* [Goal of the exercise]: Please write out again every line in the part that opens with the line containing "Select the Blacks adjustment tile" and closes with the line containing "pos(402,19)", changing nothing except that each coordinate given as an answer is raised by 38.

━━━━━━━━━━━━━━━━

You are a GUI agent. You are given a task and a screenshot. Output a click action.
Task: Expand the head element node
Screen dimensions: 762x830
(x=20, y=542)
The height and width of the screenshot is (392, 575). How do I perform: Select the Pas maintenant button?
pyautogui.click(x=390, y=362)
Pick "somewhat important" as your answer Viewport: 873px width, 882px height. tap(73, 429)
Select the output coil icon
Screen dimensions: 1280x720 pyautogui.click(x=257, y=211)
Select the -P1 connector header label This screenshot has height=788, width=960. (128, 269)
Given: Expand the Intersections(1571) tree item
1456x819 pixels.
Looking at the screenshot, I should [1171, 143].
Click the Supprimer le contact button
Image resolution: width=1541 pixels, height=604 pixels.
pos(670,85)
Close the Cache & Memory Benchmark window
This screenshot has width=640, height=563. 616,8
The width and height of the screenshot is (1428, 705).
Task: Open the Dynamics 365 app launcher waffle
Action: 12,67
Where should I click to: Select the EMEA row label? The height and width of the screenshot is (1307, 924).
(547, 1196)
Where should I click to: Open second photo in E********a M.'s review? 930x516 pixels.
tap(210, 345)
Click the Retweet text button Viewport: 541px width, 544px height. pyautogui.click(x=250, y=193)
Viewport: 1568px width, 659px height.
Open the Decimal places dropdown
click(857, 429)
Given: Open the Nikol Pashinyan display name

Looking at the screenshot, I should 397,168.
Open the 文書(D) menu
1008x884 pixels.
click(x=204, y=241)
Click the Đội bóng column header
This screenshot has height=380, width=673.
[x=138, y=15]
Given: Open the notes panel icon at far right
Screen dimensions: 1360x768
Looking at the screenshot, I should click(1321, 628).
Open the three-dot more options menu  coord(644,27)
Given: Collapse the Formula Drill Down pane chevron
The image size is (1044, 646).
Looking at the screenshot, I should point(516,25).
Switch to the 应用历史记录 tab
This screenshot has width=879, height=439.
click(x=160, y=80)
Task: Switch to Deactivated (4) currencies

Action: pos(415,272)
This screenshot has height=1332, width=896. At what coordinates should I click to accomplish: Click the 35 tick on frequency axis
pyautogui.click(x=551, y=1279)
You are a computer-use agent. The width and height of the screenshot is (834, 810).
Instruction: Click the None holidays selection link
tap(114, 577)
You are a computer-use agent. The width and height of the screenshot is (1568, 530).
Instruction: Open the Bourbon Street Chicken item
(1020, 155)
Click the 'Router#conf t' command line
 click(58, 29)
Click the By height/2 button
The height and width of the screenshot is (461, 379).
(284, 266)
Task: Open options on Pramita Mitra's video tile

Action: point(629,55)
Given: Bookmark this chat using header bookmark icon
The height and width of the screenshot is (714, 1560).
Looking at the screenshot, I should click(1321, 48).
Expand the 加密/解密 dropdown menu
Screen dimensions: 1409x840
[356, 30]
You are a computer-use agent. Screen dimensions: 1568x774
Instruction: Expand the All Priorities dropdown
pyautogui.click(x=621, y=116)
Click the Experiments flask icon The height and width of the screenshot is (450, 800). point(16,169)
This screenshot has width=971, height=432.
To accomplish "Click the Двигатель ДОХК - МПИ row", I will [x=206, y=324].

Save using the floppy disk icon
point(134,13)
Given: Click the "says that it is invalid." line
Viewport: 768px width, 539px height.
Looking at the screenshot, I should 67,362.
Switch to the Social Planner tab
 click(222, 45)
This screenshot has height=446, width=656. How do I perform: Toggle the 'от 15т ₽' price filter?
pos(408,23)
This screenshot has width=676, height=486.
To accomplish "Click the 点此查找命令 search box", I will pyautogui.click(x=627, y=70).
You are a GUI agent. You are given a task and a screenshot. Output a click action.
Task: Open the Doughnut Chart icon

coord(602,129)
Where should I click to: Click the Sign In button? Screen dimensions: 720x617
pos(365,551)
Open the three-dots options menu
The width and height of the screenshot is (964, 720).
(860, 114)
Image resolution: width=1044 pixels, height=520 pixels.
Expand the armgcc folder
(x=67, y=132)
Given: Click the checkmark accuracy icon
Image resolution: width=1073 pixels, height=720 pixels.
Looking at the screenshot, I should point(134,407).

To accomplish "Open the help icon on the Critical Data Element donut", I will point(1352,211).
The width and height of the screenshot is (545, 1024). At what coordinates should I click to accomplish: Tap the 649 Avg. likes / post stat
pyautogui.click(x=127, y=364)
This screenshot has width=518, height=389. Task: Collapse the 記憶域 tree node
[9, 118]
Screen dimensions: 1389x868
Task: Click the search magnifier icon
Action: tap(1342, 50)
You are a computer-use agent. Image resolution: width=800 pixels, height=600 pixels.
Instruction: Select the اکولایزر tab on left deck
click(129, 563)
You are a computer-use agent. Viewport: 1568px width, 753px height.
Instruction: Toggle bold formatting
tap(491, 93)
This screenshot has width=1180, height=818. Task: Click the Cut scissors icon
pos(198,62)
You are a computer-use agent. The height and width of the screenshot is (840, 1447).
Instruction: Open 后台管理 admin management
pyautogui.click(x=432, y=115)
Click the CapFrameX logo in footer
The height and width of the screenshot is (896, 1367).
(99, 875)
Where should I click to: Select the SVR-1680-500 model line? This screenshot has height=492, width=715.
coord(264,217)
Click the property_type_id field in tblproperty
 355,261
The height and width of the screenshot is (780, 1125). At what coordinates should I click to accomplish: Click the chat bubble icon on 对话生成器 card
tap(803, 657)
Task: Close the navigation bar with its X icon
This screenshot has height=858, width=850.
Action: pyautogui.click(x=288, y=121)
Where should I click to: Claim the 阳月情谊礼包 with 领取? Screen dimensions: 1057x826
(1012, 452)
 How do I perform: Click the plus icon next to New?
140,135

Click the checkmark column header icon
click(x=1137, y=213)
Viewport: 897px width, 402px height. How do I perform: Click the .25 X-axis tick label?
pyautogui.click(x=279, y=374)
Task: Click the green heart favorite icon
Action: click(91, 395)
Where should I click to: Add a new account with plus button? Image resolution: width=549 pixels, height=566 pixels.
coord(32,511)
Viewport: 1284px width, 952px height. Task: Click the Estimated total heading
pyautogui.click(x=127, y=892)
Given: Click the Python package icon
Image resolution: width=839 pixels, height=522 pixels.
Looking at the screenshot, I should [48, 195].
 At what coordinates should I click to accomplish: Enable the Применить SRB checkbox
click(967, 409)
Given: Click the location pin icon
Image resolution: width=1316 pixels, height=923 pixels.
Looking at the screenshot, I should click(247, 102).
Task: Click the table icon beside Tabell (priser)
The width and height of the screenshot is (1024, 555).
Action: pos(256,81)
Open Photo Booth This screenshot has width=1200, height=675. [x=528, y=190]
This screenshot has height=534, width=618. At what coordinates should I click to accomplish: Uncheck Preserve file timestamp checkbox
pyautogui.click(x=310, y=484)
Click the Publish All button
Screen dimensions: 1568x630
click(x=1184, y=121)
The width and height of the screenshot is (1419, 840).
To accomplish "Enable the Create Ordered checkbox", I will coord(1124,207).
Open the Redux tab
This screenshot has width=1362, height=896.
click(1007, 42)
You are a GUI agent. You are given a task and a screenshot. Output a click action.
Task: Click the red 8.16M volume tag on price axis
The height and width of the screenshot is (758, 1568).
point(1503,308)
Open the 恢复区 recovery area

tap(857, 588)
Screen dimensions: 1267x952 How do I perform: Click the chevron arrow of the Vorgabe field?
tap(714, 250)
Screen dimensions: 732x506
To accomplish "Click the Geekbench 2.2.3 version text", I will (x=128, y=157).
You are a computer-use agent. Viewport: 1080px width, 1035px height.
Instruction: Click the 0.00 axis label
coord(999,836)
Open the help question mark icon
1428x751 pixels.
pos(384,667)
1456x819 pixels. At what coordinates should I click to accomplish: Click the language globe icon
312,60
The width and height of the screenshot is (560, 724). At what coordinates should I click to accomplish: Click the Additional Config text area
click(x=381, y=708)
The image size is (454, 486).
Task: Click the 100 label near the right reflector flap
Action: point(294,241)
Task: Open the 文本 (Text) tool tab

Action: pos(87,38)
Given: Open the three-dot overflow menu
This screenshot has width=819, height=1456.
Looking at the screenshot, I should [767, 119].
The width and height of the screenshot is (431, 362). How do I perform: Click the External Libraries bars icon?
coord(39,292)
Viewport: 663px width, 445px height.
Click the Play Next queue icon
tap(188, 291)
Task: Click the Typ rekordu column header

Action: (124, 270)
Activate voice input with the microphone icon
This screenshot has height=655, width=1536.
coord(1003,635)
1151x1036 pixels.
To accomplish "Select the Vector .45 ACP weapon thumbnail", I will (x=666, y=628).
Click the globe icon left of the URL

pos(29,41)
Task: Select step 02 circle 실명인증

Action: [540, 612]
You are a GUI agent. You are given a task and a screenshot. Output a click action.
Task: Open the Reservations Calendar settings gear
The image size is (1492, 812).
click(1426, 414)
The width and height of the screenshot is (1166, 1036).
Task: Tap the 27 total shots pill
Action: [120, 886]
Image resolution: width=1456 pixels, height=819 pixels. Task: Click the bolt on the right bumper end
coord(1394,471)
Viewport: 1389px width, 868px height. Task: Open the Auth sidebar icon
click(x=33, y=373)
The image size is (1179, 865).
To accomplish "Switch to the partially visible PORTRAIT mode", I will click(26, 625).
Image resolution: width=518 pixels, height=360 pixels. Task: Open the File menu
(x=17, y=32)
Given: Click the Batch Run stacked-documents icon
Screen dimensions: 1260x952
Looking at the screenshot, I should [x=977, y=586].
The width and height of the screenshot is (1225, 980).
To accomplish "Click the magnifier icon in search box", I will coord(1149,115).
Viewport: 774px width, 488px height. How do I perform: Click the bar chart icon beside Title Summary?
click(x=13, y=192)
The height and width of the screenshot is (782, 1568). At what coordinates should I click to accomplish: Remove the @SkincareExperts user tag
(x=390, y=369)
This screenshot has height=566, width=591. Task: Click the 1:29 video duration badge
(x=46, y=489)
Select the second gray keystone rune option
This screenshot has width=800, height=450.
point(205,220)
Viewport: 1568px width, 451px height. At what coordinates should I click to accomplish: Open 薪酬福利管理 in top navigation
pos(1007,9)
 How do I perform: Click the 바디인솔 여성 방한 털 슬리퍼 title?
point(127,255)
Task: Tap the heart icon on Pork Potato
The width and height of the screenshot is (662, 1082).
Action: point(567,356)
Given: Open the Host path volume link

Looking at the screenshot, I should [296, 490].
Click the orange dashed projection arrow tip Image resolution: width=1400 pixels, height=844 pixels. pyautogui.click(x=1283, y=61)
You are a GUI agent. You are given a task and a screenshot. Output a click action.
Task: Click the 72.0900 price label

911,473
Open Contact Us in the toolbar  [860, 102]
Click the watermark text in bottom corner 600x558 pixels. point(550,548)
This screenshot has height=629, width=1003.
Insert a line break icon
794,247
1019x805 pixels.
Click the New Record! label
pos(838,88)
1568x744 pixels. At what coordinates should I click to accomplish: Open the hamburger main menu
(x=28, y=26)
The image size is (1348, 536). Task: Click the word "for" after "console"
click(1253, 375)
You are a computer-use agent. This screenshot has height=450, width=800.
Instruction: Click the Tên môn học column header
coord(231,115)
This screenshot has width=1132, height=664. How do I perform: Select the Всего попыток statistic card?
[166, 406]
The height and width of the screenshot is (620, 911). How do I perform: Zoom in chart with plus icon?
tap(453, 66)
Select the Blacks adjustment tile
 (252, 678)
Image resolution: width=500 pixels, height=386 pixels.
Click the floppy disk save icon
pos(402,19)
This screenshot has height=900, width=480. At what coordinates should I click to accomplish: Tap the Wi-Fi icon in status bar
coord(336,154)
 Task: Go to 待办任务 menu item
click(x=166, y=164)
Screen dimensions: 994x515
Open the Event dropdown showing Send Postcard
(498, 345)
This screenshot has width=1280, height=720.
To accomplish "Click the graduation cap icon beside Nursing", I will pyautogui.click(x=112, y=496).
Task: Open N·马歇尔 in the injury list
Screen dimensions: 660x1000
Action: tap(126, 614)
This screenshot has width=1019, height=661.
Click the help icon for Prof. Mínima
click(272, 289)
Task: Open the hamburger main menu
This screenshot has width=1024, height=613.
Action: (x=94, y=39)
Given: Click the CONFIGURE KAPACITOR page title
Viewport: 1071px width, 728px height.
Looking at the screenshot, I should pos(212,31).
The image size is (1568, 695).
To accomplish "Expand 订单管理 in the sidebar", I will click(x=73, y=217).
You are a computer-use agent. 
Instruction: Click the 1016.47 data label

━━━━━━━━━━━━━━━━

* [Result of the task]:
Select the Blacks adjustment tile
 (290, 716)
Image resolution: width=500 pixels, height=386 pixels.
Click the floppy disk save icon
pos(440,57)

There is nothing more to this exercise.